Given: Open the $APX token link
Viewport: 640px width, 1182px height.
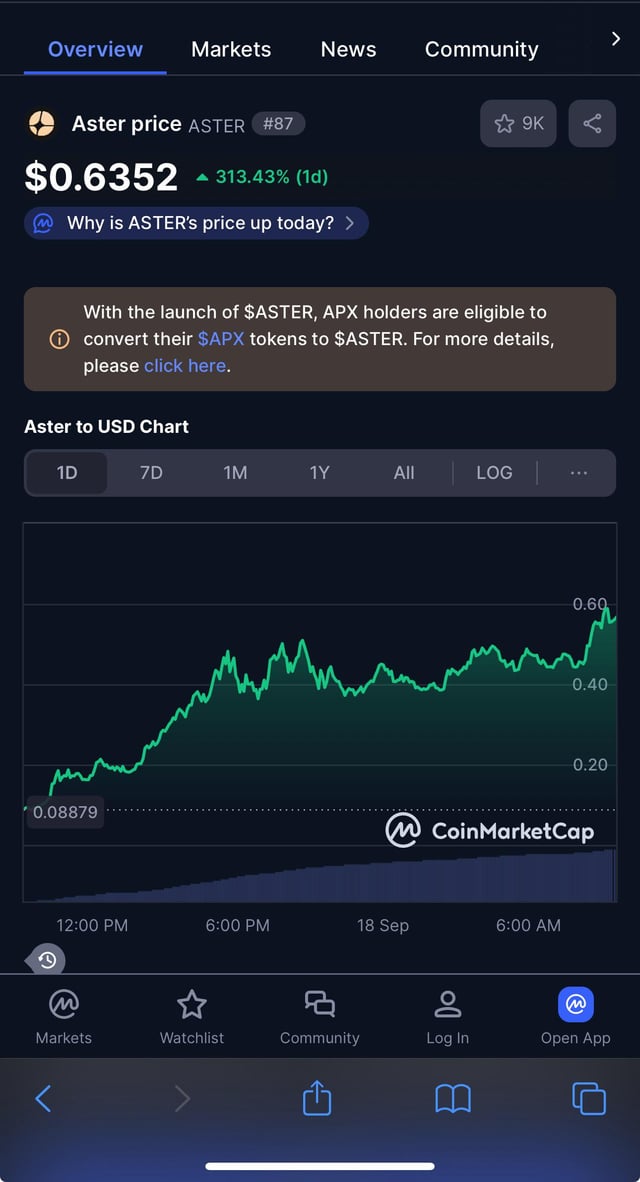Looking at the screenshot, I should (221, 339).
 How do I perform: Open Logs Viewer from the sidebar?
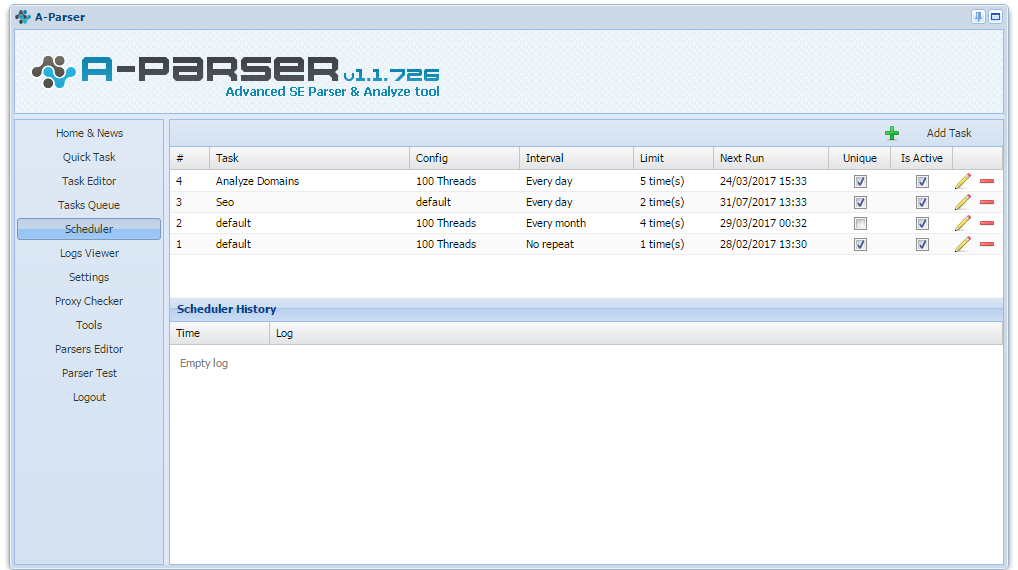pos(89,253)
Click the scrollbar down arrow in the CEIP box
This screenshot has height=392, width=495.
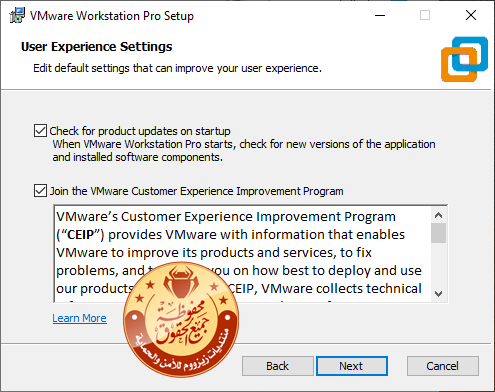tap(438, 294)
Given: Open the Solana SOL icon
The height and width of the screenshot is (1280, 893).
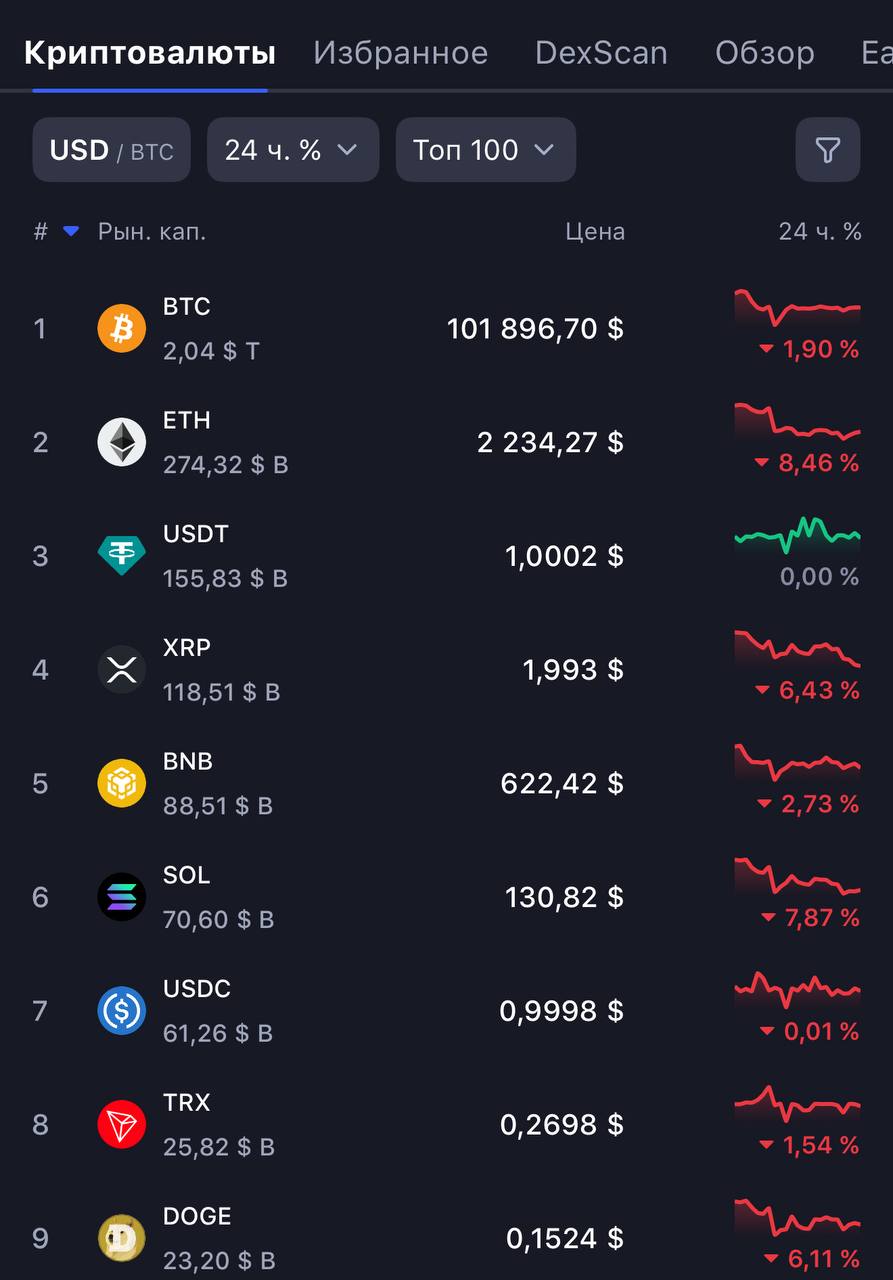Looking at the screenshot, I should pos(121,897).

| Written instruction |
Swap "Open" for "Launch" throughout the listing above and give its lines again with nothing else changed, leaving out the pictures.

| Written answer |
Given: Launch the $APX token link
Viewport: 640px width, 1182px height.
Looking at the screenshot, I should (221, 339).
 How do I perform: Launch Logs Viewer from the sidebar?
pos(89,253)
Click the scrollbar down arrow in the CEIP box
This screenshot has height=392, width=495.
tap(438, 294)
Given: Launch the Solana SOL icon
The height and width of the screenshot is (1280, 893).
Looking at the screenshot, I should pos(121,897).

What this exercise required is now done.